TO DO —
Leaving all pictures aside, write out the records below precisely as given.

[Start of section]

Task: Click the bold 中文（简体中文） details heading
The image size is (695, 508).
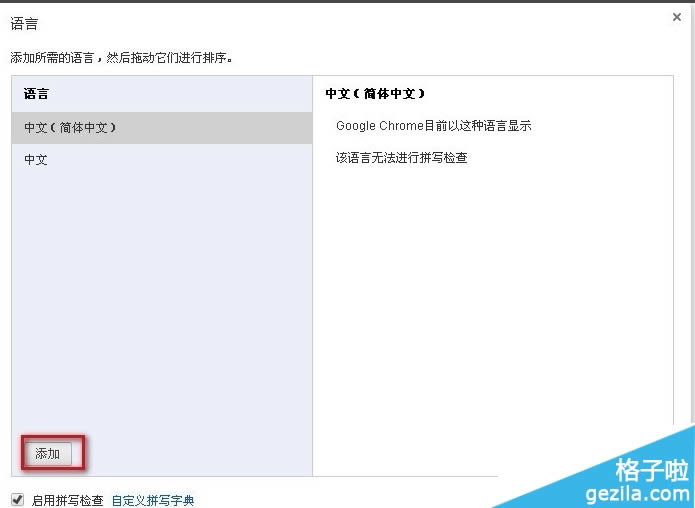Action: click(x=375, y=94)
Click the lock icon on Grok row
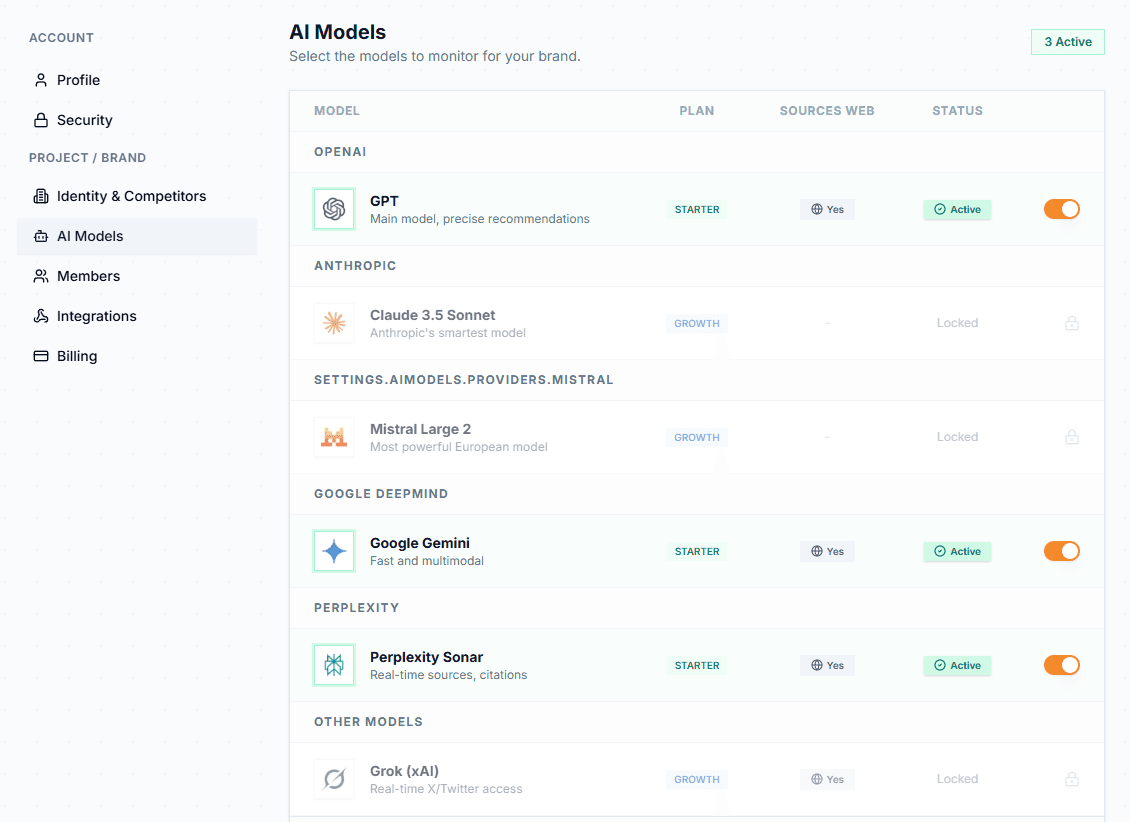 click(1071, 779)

[End of section]

TASK ANSWER —
Task: Click the bold 中文（简体中文） details heading
The image size is (695, 508).
Action: click(x=375, y=94)
Click the lock icon on Grok row
 click(1071, 779)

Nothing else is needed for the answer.